こんにちは。渡邉利咲です。
香りは、ときどき記憶より先に心に触れることがあります。
今日は調香の講座でした。
私が調香に興味を持ったきっかけは、もともとアロマテラピーの授業の中に、調香の時間があったことでした。
はじめて自分で香りを作ったときのことは、今でもよく覚えています。
家に帰ってからも夢中になって精油を調合して、気がつけば30種類以上。
ひとつずつ香りを重ねながら、自分の中で「これかな、違うかな」と確かめていく時間は、とても不思議で、でも楽しいものでした。
そうして出来上がった香りを嗅いだとき、ふと 「あれ? これは嗅いだことがある香りだ」 と思ったのです。
それは、母がつけていたポワゾンの香水にとてもよく似た香りでした。
その頃は、母が亡くなったばかりの時期でした。
だから今思うと、私は無意識のうちに、母がいつもまとっていた香りや、母のぬくもりのようなものを求めていたのかもしれません。
香りには、記憶や感情にそっと触れる力があります。
言葉ではうまく説明できない気持ちを呼び起こしたり、心の奥にしまっていたものを静かに連れてきたりすることがあります。
その後、いろいろと調香を学んでいくうちに、私はだんだん、調香とエネルギーワークには似ているところがあると感じるようになりました。
たとえば、
- ほんの少し何かを加えただけで、全体の印象が大きく変わること。
- 逆に、ひとつの要素が強すぎると、全体の調和が崩れてしまうこと。
- そして、足りないものを見つけながら、全体のバランスを整えていくこと。
そういう感覚は、香りを作るときにも、エネルギーを見ていくときにも、どこか共通しているように思うのです。
今回、T series Essencesではプロテクションペンダントを作りましたが、これにも一部、調香の感覚が生きています。
香りを組み立てるときのように、全体のバランスを見ながら、
- 何を持たせて、何を引いていくか。
- どのエネルギーをどのくらいの割合で持たせるか。
- どれとどれが拮抗しているか、または橋渡しをしているか。
- レイヤー、奥行き、トップやミドル、ベースに何がくるか。
その感覚は、形は違っても、私の中ではどこかつながっています。
香りは肌につけた瞬間、その人の肌や空気と溶け合いながら立ち上がっていきます。
まるで絵筆で空間に世界を描いていくように、少しずつ立体感を帯びていきます。
エネルギーも、それとよく似たもののように感じられます。
調香は、香りを作る技術を身につけることだけではなく、目に見えないものの重なりや響き、調和を感じ取ることにもつながっているように思います。

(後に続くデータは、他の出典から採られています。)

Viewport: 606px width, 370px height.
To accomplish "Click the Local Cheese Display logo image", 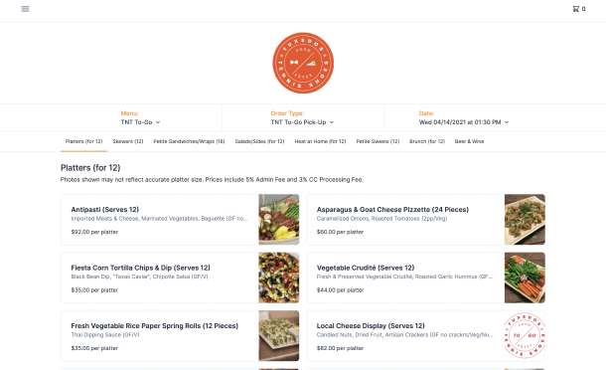I will click(x=525, y=335).
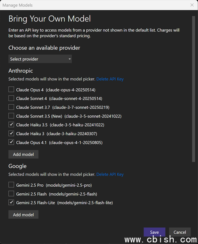Image resolution: width=198 pixels, height=244 pixels.
Task: Select Claude Sonnet 3.5 (New) checkbox
Action: [x=11, y=116]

フラワーエッセンスもまた、花のエネルギーを扱うものです。
だからこそ、調香と似ているところがあるのだと思います。
香りを整えること。
エネルギーを整えること。
それは別々のようでいて、深いところではやはりつながっている。
香りもエネルギーも、私にとって、見えない世界を理解していく学びでもあります。
そのことが、とても面白いなと思うのです。